#### GOAL 1
Summarize the text about Madonna di Campiglio in two sentences.

#### TEXT TO READ
########################################

Madonna di Campiglio (1,550m) sits between two mountain groups: the Brenta Dolomites (west — limestone towers, the ONLY Dolomites west of the Adige) and the Adamello-Presanella (east — granite, glaciers, the largest glacier in the Italian Alps). The Habsburgs discovered it in the 1890s — Emperor Franz Josef and Empress Sissi vacationed here. The VIE FERRATE (iron paths — metal rungs, cables, and ladders bolted into cliff faces) were INVENTED in the Brenta Dolomites by the SAT (Alpine Society of Trentino) in the early 1900s to allow non-climbers to traverse the rock towers. Winter: 150km of ski slopes connected to the Skirama Dolomiti Adamello Brenta network. Summer: the Dolomiti di Brenta Trek and some of the most spectacular via ferrate in the Alps.
Dolomiti di Brenta Trek: Multi-day hut-to-hut trek through the Brenta towers — 3-5 days, rifugi (mountain huts) every 4-6h. Via Ferrata delle Bocchette: The CLASSIC Brenta via ferrata system — Sentiero Alfredo Benini, Sentiero delle Bocchette Centrali, Sentiero SOSAT. Requires via ferrata equipment (harness, helmet, via ferrata set — rent in town, €25/day) and experience. The 5 Laghi hike: Family-friendly — a circuit past 5 alpine lakes, 3-4h, cable car up from town. Val Genova (20 min drive): The “Valley of Waterfalls” — Cascata di Nardis (130m drop), hiking trails through old-growth forest.

########################################

Item-finding records

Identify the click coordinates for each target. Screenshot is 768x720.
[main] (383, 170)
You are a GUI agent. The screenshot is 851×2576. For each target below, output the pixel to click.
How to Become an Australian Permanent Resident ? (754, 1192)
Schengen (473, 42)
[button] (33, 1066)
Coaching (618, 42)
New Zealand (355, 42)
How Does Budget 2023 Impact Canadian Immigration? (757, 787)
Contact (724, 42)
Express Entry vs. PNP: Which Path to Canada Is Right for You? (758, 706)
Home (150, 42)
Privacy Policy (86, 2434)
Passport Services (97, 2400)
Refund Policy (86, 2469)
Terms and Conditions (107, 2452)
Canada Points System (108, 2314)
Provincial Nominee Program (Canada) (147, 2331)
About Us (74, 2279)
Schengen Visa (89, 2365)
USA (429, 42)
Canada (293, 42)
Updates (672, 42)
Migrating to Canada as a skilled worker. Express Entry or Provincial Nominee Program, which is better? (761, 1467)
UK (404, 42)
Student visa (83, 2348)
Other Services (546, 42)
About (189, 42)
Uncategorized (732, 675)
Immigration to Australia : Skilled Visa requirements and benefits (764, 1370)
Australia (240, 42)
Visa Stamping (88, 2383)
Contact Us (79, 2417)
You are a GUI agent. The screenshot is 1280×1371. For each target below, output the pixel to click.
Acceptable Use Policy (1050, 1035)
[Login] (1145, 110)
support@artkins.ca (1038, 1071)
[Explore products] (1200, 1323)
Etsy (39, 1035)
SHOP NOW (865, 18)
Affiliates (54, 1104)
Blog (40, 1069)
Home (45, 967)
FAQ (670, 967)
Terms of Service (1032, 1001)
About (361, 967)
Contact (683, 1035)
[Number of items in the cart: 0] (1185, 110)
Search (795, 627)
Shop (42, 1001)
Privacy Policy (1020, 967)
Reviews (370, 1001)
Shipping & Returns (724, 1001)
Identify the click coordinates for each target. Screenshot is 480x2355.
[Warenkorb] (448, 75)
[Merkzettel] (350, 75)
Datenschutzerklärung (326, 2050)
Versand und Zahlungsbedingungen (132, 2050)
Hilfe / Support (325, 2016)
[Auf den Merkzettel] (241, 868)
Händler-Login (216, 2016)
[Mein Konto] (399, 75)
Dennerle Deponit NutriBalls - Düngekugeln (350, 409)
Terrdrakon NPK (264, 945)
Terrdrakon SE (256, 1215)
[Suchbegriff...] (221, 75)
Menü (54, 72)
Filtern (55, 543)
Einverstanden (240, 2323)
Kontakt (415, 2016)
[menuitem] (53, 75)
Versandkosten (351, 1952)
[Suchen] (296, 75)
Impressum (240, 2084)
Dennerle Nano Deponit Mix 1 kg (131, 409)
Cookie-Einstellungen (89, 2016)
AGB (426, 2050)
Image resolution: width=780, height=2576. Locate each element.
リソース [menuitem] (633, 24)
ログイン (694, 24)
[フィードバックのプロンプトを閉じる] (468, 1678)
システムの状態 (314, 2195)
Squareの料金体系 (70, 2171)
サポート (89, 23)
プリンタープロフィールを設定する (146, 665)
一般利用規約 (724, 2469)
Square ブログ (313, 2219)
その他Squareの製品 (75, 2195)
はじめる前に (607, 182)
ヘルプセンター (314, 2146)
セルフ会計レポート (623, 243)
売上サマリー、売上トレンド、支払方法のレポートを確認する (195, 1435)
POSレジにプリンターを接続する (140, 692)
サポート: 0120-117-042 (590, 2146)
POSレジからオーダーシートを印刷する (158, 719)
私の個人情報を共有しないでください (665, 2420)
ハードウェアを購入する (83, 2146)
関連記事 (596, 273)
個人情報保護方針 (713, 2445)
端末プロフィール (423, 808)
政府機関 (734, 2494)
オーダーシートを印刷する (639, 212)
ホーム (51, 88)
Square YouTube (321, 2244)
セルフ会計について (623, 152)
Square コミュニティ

########################################

#### GOAL 2
Reproduce the records word for word, starting at the line that contains "[Login] (1145, 110)" and continuing through the end of the records.

#### WRITTEN ANSWER 1
Madonna di Campiglio, at 1,550m, sits between the limestone Brenta Dolomites to the west and the granite, glaciated Adamello-Presanella to the east, and offers 150km of connected ski slopes in winter. In summer it is known for the Dolomiti di Brenta Trek and its via ferrate, the iron paths that the SAT invented in the Brenta Dolomites in the early 1900s, and it also offers hikes such as the family-friendly 5 Laghi circuit and Val Genova, a 20-minute drive away.

#### WRITTEN ANSWER 2
[Login] (1145, 110)
support@artkins.ca (1038, 1071)
[Explore products] (1200, 1323)
Etsy (39, 1035)
SHOP NOW (865, 18)
Affiliates (54, 1104)
Blog (40, 1069)
Home (45, 967)
FAQ (670, 967)
Terms of Service (1032, 1001)
About (361, 967)
Contact (683, 1035)
[Number of items in the cart: 0] (1185, 110)
Search (795, 627)
Shop (42, 1001)
Privacy Policy (1020, 967)
Reviews (370, 1001)
Shipping & Returns (724, 1001)
Identify the click coordinates for each target. Screenshot is 480x2355.
[Warenkorb] (448, 75)
[Merkzettel] (350, 75)
Datenschutzerklärung (326, 2050)
Versand und Zahlungsbedingungen (132, 2050)
Hilfe / Support (325, 2016)
[Auf den Merkzettel] (241, 868)
Händler-Login (216, 2016)
[Mein Konto] (399, 75)
Dennerle Deponit NutriBalls - Düngekugeln (350, 409)
Terrdrakon NPK (264, 945)
Terrdrakon SE (256, 1215)
[Suchbegriff...] (221, 75)
Menü (54, 72)
Filtern (55, 543)
Einverstanden (240, 2323)
Kontakt (415, 2016)
[menuitem] (53, 75)
Versandkosten (351, 1952)
[Suchen] (296, 75)
Impressum (240, 2084)
Dennerle Nano Deponit Mix 1 kg (131, 409)
Cookie-Einstellungen (89, 2016)
AGB (426, 2050)
Image resolution: width=780, height=2576. Locate each element.
リソース [menuitem] (633, 24)
ログイン (694, 24)
[フィードバックのプロンプトを閉じる] (468, 1678)
システムの状態 (314, 2195)
Squareの料金体系 (70, 2171)
サポート (89, 23)
プリンタープロフィールを設定する (146, 665)
一般利用規約 (724, 2469)
Square ブログ (313, 2219)
その他Squareの製品 (75, 2195)
はじめる前に (607, 182)
ヘルプセンター (314, 2146)
セルフ会計レポート (623, 243)
売上サマリー、売上トレンド、支払方法のレポートを確認する (195, 1435)
POSレジにプリンターを接続する (140, 692)
サポート: 0120-117-042 (590, 2146)
POSレジからオーダーシートを印刷する (158, 719)
私の個人情報を共有しないでください (665, 2420)
ハードウェアを購入する (83, 2146)
関連記事 (596, 273)
個人情報保護方針 (713, 2445)
端末プロフィール (423, 808)
政府機関 (734, 2494)
オーダーシートを印刷する (639, 212)
ホーム (51, 88)
Square YouTube (321, 2244)
セルフ会計について (623, 152)
Square コミュニティ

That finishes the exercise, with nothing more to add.